What you need to do |
- A) Decide whether each statement agrees with the article on the Monica Zetterlund biopic, answering yes or no and quoting the article's deciding words: (i) The film has been sold to nine territories. (ii) The "Variety" reviewer praised how the film covered Zetterlund's acting work. (iii) Tom Alandh made a documentary about Zetterlund.
- B) Continue the article on the Monica Zetterlund biopic from its last sentence onward.

Sweden’s top domestic product this year (second on the charts only to “The Hunger Games: Catching Fire”) is a biopic of nationally beloved mostly-jazz singer Monica Zetterlund, described by singer-songwriter/debuting actress Anna Magnason as “like meatballs and Pippi Longstocking – a part of the Swedish national soul, a symbol of nostalgic Sweden.” (Take a second to get acquainted with her Bill Evans collaboration “Waltz For Debby” if you’re not already familiar with it; it’s pretty great). The movie’s already been sold to nine territories, though American distribution has yet to be secured; this is something you might actually see here eventually.

“Variety”’s reviewer wasn’t impressed, deeming the film a typically dreary biopic that inexplicably omitted Zetterlund’s acting work and plausibly summing up what’s on-screen: “a conventional checklist of showbiz triumph-and-tragedy cliches, with emphasis on the downside: failed relationships, egomania, insecurity, booze, pills, et al.” Documentarian Tom Alandh (who edited a book and made a documentary about Zetterlund) also objected to the movie’s demonization of her father as “a grumpy, sour, sad [...] self-indulgent and careworn shit boot.”

Data rows |
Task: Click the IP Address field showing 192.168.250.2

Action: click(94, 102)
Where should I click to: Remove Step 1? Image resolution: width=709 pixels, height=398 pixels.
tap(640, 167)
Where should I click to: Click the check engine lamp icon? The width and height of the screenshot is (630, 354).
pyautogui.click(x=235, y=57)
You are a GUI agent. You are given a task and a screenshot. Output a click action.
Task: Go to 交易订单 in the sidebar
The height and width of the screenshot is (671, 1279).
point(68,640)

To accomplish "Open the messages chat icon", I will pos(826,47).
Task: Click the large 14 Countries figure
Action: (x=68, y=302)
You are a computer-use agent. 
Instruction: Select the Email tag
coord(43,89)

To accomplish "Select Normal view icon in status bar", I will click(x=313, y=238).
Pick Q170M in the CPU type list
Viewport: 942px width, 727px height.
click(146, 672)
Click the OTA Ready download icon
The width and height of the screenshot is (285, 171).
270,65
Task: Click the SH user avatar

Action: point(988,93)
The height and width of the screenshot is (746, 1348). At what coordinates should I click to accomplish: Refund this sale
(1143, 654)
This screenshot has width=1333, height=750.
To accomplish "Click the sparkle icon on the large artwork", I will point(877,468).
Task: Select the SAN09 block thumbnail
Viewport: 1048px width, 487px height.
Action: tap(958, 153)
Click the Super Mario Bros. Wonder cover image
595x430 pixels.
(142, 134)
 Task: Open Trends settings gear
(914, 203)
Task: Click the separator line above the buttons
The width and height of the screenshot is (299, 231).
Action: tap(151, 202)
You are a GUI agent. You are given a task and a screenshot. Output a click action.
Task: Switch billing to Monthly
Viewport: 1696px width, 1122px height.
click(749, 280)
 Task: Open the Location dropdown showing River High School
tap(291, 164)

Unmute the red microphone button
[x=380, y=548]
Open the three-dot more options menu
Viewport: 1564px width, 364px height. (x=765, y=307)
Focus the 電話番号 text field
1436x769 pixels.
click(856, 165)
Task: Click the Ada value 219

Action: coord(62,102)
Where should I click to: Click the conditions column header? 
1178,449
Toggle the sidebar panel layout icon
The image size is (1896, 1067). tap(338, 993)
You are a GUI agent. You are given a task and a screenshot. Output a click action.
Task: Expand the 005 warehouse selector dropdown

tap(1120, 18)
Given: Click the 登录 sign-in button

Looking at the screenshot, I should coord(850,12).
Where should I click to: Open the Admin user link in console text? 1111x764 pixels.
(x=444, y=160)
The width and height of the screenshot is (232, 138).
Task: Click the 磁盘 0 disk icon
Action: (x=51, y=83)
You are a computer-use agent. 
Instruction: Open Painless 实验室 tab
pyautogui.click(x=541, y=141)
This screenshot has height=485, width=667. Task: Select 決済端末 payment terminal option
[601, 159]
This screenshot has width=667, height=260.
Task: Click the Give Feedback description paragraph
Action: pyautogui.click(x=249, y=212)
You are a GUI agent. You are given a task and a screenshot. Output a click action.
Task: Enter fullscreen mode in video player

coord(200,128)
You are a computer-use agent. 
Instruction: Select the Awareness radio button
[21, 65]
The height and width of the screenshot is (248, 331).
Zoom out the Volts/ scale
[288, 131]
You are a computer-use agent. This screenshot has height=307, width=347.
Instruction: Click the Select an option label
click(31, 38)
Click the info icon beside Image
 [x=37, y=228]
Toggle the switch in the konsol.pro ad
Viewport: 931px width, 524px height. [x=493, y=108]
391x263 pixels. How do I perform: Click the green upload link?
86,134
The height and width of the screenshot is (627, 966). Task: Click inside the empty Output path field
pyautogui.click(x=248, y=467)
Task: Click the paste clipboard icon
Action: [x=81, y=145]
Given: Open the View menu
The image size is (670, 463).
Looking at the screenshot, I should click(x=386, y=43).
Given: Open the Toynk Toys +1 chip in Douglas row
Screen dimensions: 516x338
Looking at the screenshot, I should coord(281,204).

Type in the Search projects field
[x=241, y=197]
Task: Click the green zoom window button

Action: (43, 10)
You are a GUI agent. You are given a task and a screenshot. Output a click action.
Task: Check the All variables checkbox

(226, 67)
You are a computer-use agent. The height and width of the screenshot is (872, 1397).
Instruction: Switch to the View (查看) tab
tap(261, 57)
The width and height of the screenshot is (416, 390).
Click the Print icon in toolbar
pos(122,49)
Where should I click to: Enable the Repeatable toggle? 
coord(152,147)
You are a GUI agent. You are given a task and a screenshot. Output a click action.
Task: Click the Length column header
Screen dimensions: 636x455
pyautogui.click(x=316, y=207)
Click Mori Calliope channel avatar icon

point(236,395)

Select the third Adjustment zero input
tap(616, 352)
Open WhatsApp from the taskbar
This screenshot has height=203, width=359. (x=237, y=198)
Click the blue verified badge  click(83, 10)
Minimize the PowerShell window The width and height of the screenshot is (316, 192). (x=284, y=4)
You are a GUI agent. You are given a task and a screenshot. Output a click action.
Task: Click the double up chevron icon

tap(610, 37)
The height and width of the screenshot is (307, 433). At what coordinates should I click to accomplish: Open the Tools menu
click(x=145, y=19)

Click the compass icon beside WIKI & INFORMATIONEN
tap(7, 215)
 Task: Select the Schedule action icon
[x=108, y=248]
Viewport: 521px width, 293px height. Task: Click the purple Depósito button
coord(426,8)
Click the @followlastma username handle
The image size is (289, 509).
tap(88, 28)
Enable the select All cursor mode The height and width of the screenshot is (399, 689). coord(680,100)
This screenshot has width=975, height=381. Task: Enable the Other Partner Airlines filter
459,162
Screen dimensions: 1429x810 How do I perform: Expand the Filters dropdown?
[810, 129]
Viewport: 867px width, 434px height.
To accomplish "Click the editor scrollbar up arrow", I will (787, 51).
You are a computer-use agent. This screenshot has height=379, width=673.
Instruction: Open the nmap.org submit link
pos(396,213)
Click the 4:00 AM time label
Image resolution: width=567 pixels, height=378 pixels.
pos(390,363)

Answers in order |
- A)
(i) Yes: "The movie’s already been sold to nine territories"
(ii) No: "inexplicably omitted Zetterlund’s acting work"
(iii) Yes: "who edited a book and made a documentary about Zetterlund"

- B)
So if the movie hits all the lows and apparently makes some up as well, why omit the way she died? Per director Per Fly: “Most people in Scandinavia know that Monica Zetterlund died burned in her bed in 2005 as she was completely intoxicated. That is the first image that comes to mind when you think of her name. But she was so much more. I wanted to create other images related to her death with which we could remember her.” Fair enough.

PORTUGAL: “La cage dorée"

Taking the soft touch to social issues, “La cage dorée” is the 40th-highest grossing film of the year in France, where it first came out, but the number one hit of the year in Portugal. Co-writer/director Ruben Alves (himself a French native born to Portuguese immigrants) presumably knows the kind of nerve he’s (lightly) touching with this comedy about a Portuguese immigrant couple who learn they’ve inherited a fortune but can only claim it by moving back home.

Both are such indispensable employees (the mother’s a concierge, the dad a construction foreman) their employees are loath to let them return home, and so the stage is set to broach, then gently resolve thorny questions of immigration, assimilation, France’s oft-questionable treatment of its migrant laborers, etc. Naturally, the film’s been circled by American production companies for a remake that would place Hispanics in America through the same plot, which surely won’t offend anyone.

PERU: “Asu Mare"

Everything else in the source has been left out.